# 読解文
....

今回はいわゆる女性ホルモン=卵胞ホルモンと黄体ホルモンの解説をします。このホルモンは脳下垂体ホルモン(FSH&LH)刺激を卵巣が受けて発育してきた卵胞から分泌されます。
卵胞ホルモンの正式名エストロゲンです。これは女性らしさの本質的ホルモンでお肌の潤い、乳腺の発達数えきれない作用があります。女性の第2次性徴発現の本質的なものです。これの原料はコレステロールなので過度なダイエットは控えましょう。エストロゲンには3種類あり排卵周期で覚えるのはエストラジオール(E2)卵巣由来だけです。他にエストロン(E1)副腎由来、エストリオール(E3)胎盤由来のホルモンがありますが、月経周期に関係しないので覚える必要はありません。

....

# 入力データ

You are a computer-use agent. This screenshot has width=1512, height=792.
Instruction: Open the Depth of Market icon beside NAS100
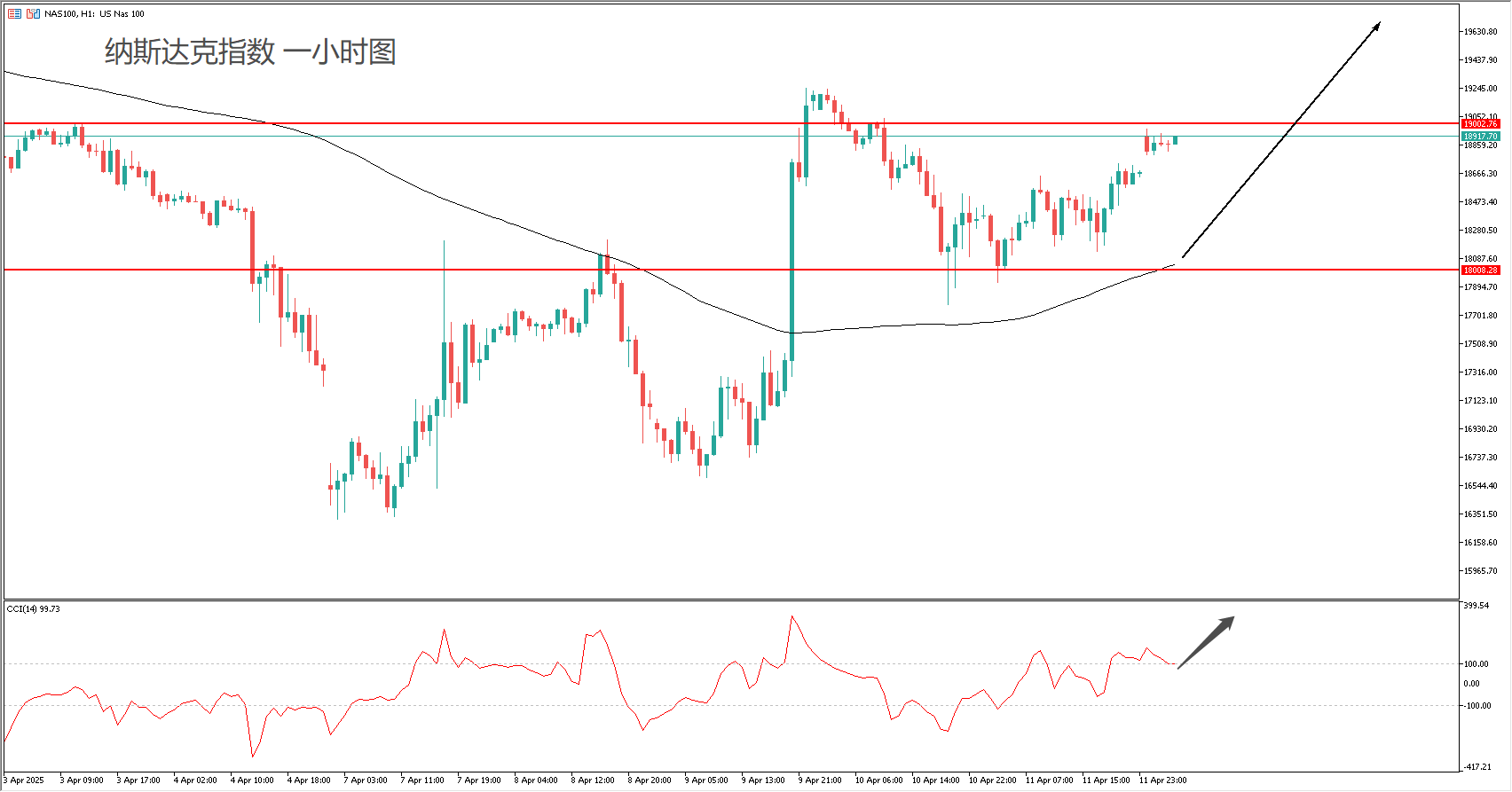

....

読解文の内容を2文で要約してください。 一覧の内容は読解文とは関係ありません。

# 解答例
卵胞ホルモンの正式名はエストロゲンで、肌の潤いや乳腺の発達など数多くの作用を持ち、女性の第2次性徴発現に本質的なホルモンである。エストロゲンには3種類あるが、排卵周期で覚えるべきなのは卵巣由来のエストラジオール（E2）だけである。